Supplied entries:
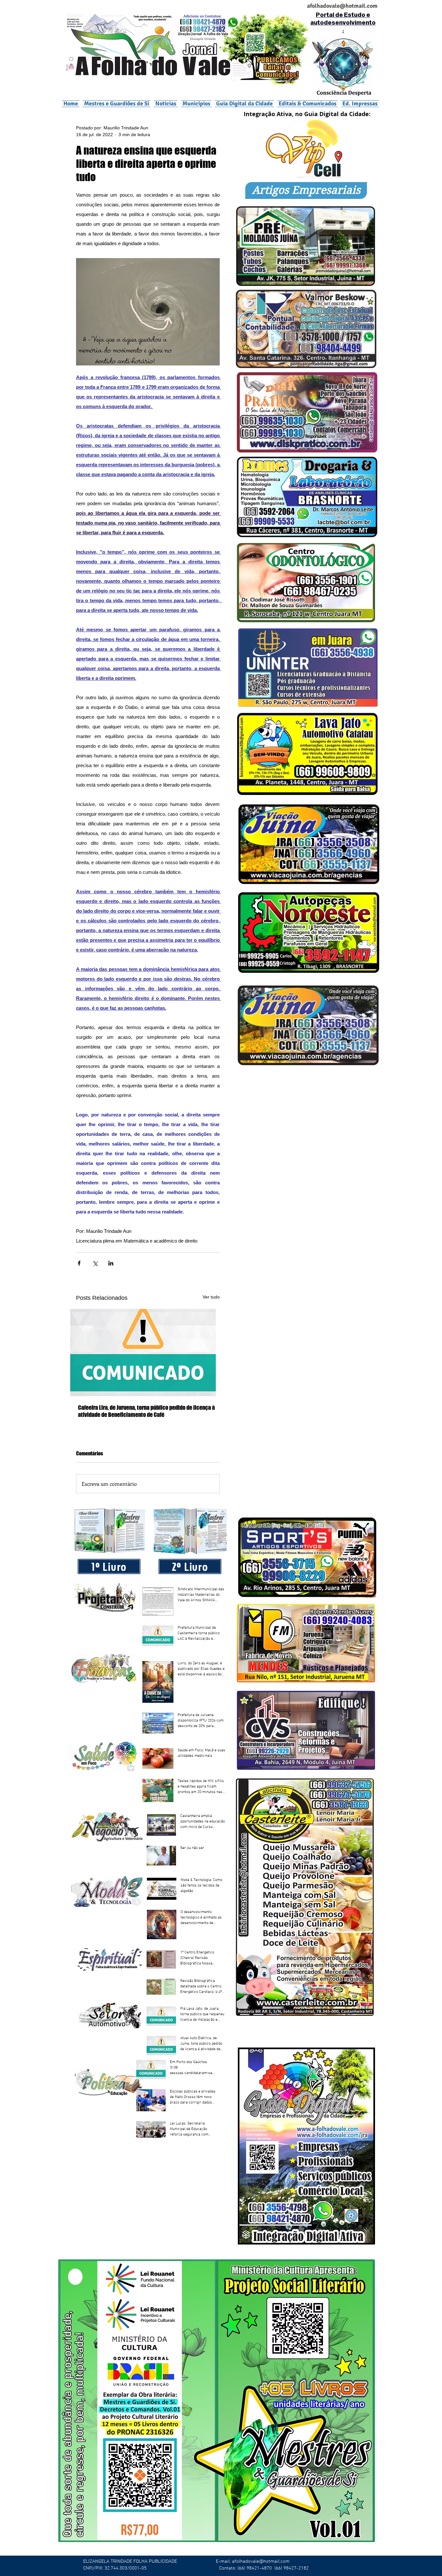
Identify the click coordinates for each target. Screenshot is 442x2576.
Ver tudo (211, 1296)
* * *
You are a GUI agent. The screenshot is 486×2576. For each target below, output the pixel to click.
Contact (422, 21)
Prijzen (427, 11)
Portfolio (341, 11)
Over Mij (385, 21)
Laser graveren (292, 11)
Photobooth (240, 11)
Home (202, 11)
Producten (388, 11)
* * *
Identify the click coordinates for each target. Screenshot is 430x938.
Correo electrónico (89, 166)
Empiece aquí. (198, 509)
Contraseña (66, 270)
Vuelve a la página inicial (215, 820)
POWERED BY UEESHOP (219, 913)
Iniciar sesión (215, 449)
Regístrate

What the exercise asks:
Copy out the lines above with "each" in them.

Final answer:
Identify the click coordinates for each target. Screenshot is 442x2576.
You are a GUI agent. The screenshot is 486×2576. For each target below, output the pixel to click.
Identify the click coordinates for each target. Screenshot is 430x938.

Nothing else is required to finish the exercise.